Nausea medications known as antidopaminergic antiemetics (ADAs) are associated with an increased risk of ischaemic stroke.
The new study published by The BMJ found that nausea medications that are often used to relieve sickness and vomiting caused by instances such as migraine, chemotherapy, or radiotherapy and after surgery are linked with a heightened risk of ischaemic stroke.
Ischaemic strokes occur when a blockage in an artery leads to the brain and around 85% can be categorised as ischaemic. Strokes can cause lifelong problems such as cognition problems, fatigue and movement issues.
The impact of nausea medication on stroke risk
The researchers studied several nausea medications, including three ADAs (domperidone, metopimazine, and metoclopramide) and they found the link between an increased risk, especially in the first days of use, but the highest increase was found for metopimazine and metoclopramide nausea medications. The team of researchers suggested that the potential action of ADAs on blood flow to the brain could explain this higher risk.
Similar to antipsychotics, ADAs are antidopaminergic drugs – they work by blocking dopamine activity in the brain. Like the nausea medications, antipsychotics have been associated with an increased risk of ischaemic stroke, but whether this risk could extend to other antidopaminergics, including ADAs, is not known.
Estimating the risk of ischaemic stroke
To address this gap, the team of researchers in France from Inserm and Bordeaux University and Bordeaux CHU set out to estimate the risk of ischaemic stroke associated with ADA use in a real-world setting.
They identified 2,612 patients from the nationwide French reimbursement healthcare system database (SNDS) with a first ischaemic stroke between 2012 and 2016 and at least one reimbursement for nausea medications like domperidone, metopimazine or metoclopramide in the 70 days before their stroke. Patients had an average age of 72 years and 32% were men.
They compared frequencies of these ADA reimbursements between a risk period (days -14 to -1 before stroke) and three matched reference periods (days -70 to -57, -56 to -43, and -42 to -29 before stroke).
Patients with stroke were matched by age, sex and stroke risk factors to a healthy control group of 21,859 randomly selected people who also received nausea medications in the same period. Amongst patients with a stroke, 1,250 received an ADA nausea medication at least once in the risk period and 1,060 in the reference periods. Among the control group, 5,128 and 13,165 received an ADA at least once in the risk and reference periods, respectively.

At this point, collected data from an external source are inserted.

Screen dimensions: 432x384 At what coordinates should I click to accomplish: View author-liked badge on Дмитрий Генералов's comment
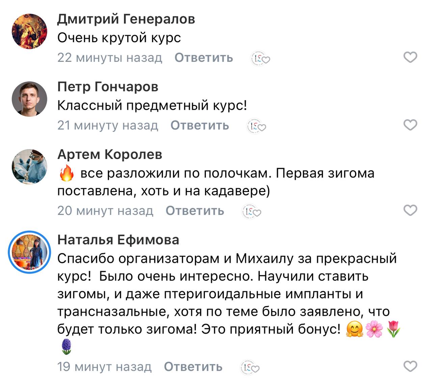tap(260, 59)
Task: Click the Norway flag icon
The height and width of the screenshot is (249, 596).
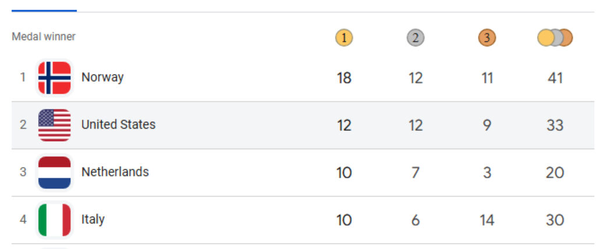Action: coord(54,77)
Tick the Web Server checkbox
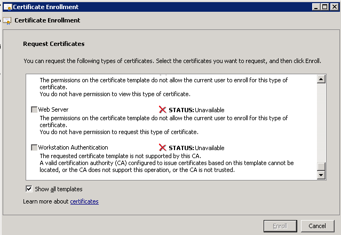The width and height of the screenshot is (341, 235). [34, 109]
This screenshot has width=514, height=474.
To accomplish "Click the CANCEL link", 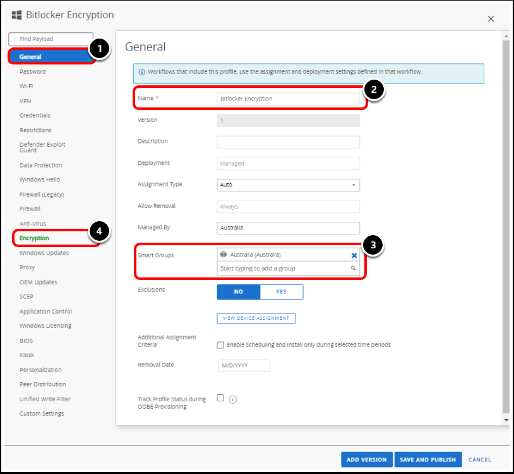I will (x=480, y=459).
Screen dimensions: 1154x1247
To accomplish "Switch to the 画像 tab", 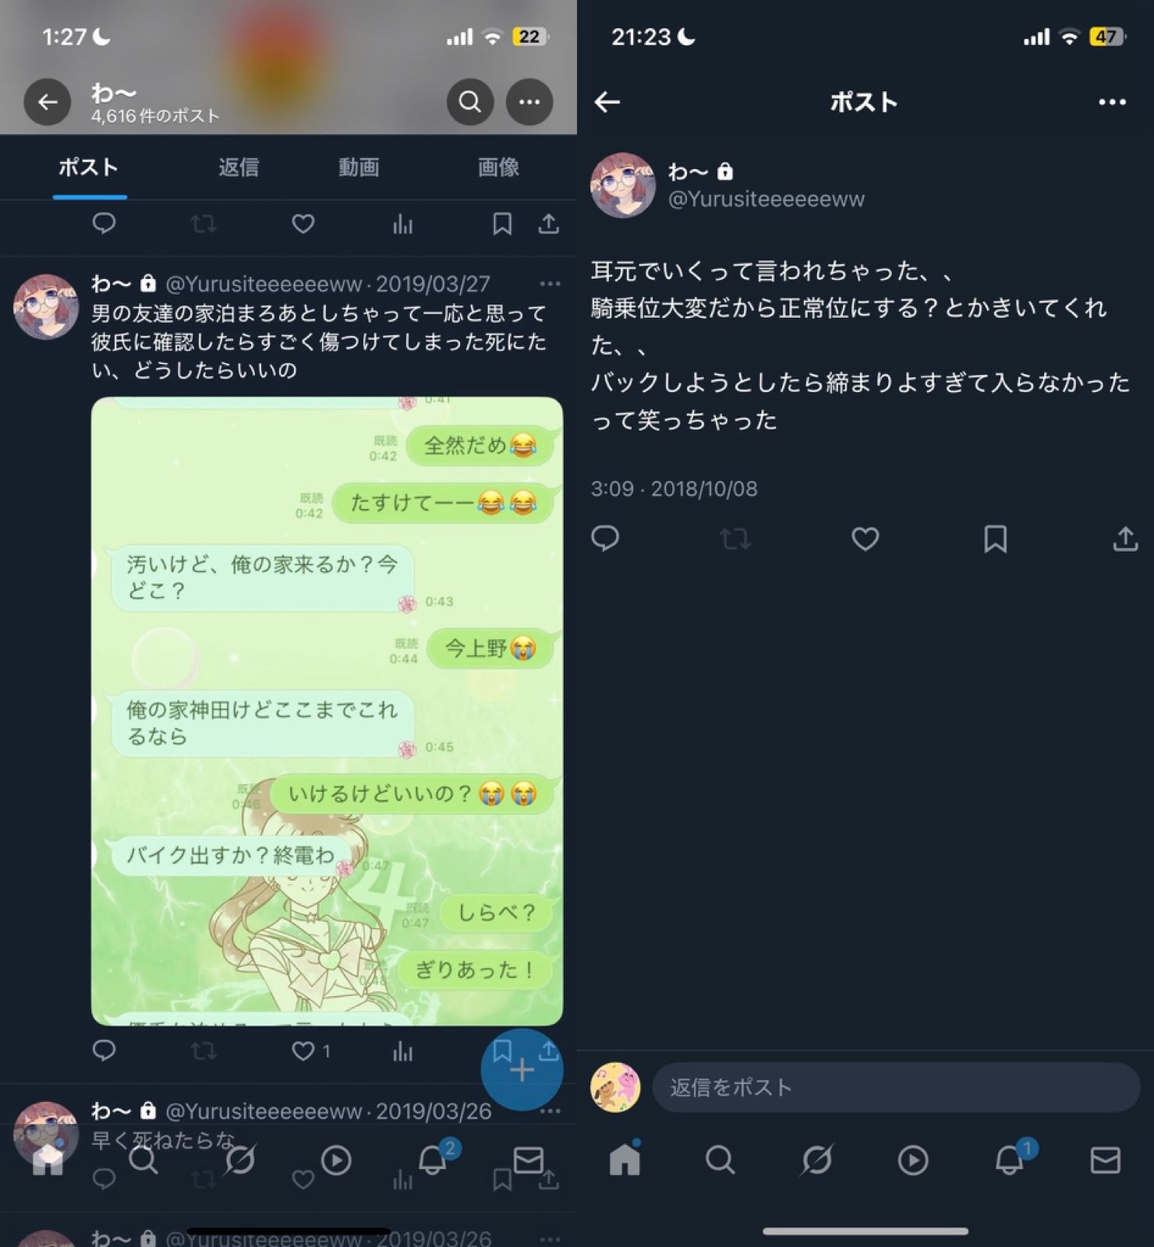I will point(498,167).
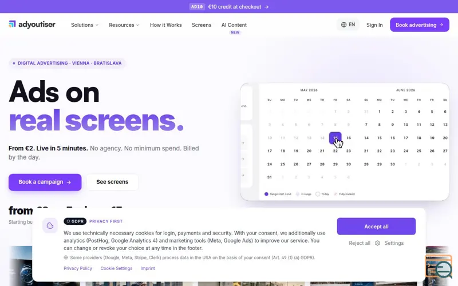The width and height of the screenshot is (458, 286).
Task: Click the arrow in the top credit banner
Action: tap(266, 7)
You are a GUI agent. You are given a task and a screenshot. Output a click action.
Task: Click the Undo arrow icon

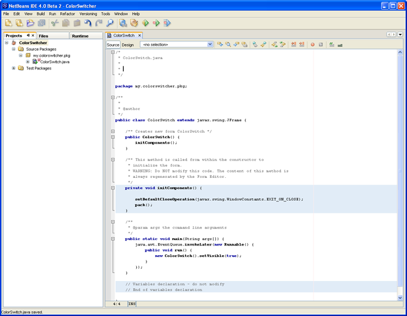pos(88,24)
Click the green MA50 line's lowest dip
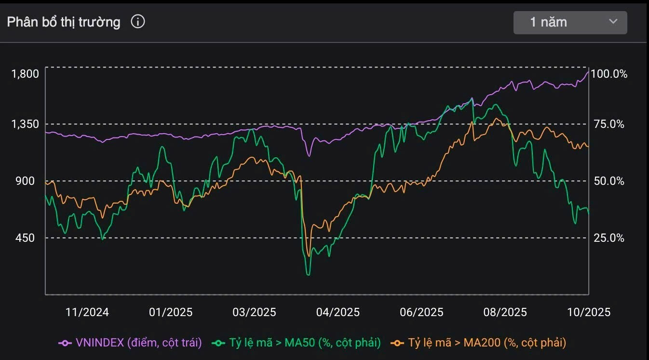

After taking account of potentially influential factors, the researchers found that new users of ADA could be at a 3-fold increased risk of a stroke shortly after treatment started.
Further analyses by age, sex, and history of dementia showed similar results, with men at the highest (a 3.59-fold increased) risk.
The risk appeared to increase for all studied nausea medications, the highest increase being found for metopimazine (a 3.62-fold increase) and metoclopramide (a 3.53-fold increase), both of which are drugs that cross the blood-brain barrier.
This is an observational study, and as such, can’t establish cause, and the researchers pointed to some limitations that are inherent in database studies, such as a lack of information on prescribed daily dose or duration of ADAs and ischaemic stroke subtypes.
The researchers stated that their results show that the risk of ischaemic stroke appears to be associated with ADA use. And although further causal inference research is needed to confirm this association in other settings, they suggested that “the higher risk found for drugs crossing the blood-brain barrier suggests a potential central effect, possibly through an action on cerebral blood flow.”